Managing expenses and VAT correctly can raise your take-home pay while keeping your operations fully compliant. Below we explain simple rules that help a consultant or freelance professional keep clear records and improve net results.
Expense categories and examples
Three categories matter: client‑reimbursed items (travel to a client site), fixed costs (software, office rent), and variable costs (mileage, training, memberships).
How deductions reduce the taxable base
Approved expenses are deducted from the invoice before calculating income and social contributions. For example, a €5,000 invoice with €500 approved expenses is treated as €4,500 for charges. That lowers the base for social contributions and can increase your net payment.
VAT basics and invoicing rules
Invoices to French clients generally include VAT. Invoices to non‑EU clients are usually not subject to VAT. This distinction affects the gross invoice and your pricing strategy when you set a rate to reach a target income.
- Document everything: align with your provider on receipts and submission deadlines.
- Price for costs: include expected expenses when you set your rate to protect monthly net.
Advantage: you keep a freelance mindset while the company helps with compliant invoicing and payroll treatment.
Employee protections and benefits: social security, health coverage, pensions, training, and unemployment
Learn which statutory protections apply from day one and how they support your health, income, and employability.
Immediate social coverage and core protections
As an employee of the umbrella company you receive French social security cover from day one.
This gives access to medical care, family benefits and statutory protections. Keep the employer’s affiliation and your social number on file.
Mutuelle and health insurance checks
The employer must offer a mutuelle (top-up insurance). Verify cost sharing, dependent coverage, limits and waiting periods in writing.
Tip: Ask for a summary sheet and sample reimbursement levels before you sign.

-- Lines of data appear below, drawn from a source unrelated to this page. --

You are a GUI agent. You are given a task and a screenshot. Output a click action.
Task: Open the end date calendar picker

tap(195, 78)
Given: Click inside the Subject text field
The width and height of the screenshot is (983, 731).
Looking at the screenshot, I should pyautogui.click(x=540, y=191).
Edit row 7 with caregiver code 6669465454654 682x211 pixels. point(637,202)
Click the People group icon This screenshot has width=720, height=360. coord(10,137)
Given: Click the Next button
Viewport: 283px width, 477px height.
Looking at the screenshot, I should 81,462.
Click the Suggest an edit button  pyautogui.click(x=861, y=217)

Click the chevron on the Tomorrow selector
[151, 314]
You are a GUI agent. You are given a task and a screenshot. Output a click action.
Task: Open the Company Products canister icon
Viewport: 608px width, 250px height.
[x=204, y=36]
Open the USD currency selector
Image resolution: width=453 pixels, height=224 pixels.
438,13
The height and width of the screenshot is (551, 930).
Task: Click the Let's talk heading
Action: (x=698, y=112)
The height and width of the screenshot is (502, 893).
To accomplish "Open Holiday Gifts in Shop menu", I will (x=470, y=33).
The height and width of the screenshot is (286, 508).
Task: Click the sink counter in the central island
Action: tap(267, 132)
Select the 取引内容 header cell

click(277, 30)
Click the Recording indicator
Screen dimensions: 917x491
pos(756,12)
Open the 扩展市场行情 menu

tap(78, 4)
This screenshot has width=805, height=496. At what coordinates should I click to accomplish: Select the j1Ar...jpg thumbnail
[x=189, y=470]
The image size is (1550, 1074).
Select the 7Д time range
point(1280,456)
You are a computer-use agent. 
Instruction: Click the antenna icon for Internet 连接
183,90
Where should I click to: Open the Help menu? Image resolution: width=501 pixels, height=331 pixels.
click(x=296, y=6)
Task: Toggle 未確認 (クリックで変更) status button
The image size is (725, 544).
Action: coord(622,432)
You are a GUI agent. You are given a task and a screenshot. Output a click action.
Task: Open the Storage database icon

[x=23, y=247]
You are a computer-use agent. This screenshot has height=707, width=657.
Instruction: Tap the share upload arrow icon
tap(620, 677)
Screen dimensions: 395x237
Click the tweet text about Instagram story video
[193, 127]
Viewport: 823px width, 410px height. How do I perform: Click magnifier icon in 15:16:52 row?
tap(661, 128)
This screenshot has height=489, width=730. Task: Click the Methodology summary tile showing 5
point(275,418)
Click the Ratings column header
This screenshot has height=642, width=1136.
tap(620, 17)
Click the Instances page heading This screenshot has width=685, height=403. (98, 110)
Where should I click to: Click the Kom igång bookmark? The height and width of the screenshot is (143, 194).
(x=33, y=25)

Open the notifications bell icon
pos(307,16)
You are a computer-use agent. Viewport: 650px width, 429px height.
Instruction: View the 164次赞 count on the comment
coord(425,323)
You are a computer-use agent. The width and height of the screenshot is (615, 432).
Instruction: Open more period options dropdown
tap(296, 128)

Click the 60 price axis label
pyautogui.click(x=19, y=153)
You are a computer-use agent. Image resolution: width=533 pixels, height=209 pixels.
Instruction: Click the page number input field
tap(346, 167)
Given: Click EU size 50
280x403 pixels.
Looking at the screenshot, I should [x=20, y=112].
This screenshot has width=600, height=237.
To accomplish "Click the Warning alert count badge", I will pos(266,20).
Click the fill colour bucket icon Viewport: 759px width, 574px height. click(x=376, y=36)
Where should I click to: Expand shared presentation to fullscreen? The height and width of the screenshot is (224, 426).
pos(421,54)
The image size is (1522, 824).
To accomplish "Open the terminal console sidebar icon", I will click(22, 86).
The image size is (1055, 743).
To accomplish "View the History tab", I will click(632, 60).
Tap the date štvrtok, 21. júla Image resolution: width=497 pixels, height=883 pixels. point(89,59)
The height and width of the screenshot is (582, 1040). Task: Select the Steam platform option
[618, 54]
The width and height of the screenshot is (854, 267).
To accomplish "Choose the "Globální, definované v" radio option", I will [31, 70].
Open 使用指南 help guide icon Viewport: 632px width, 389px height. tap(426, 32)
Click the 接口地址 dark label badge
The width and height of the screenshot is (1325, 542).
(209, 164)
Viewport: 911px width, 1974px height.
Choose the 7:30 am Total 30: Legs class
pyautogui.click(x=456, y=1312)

Pensions and retirement contributions
Payroll contributions feed both the state pension and the Agirc‑Arrco occupational scheme for many consultants.
Confirm contribution rates and how years of contribution will be recorded on your statements.
Unemployment access: CDD vs CDI endings
Unemployment insurance is generally available, but eligibility depends on how employment ends.
CDD endings usually open rights automatically. CDI separations often require negotiated exit (for example a rupture conventionnelle) to access benefits.
Plan offboarding early and agree on reserves and procedures with the umbrella company to avoid surprises. For practical guidance see how umbrella employment affects your unemployment.
Occupational health and training
The employer handles work medicine obligations: initial information sessions, prevention visits and periodic follow-ups.
Training supports career resilience. You keep access to CPF, VAE, skills assessments (bilan de compétences) and up to 240 hours outside working time for development.
“The collective agreement underpins baseline benefits and ensures consistent protection across providers.”
| Benefit | What to verify | Practical note |
|---|---|---|
| Social security | Day-one affiliation, social number | Cover for health and family benefits |
| Mutuelle | Employer share, dependents, waits | Request reimbursement examples |
| Unemployment | Exit scenarios, eligibility | CDD: automatic; CDI: plan exit or rupture |
| Training | CPF access, VAE, bilan, hours | Up to 240 hours outside work time |
Conclusion
A practical choice for many independents is a framework that pairs autonomy with formal employment safeguards. With portage salarial you deliver professional services to a client while an umbrella company handles payroll and compliance.
Keep these non-negotiables in mind: you must source clients, negotiate the terms and conditions, and file monthly reports so the activity account stays transparent. Choose CDD or CDI based on how steady your pipeline of assignments is.
Before you sign, confirm minimum salary rules, check typical fees, and verify VAT/expense treatment. For practical checks see our understanding portage salarial in France and a hands-on guide on how to start.
Final advantage: when set up correctly, this model gives you business freedom with employee-level protections for health, pension and unemployment — a stable route to sustainable income.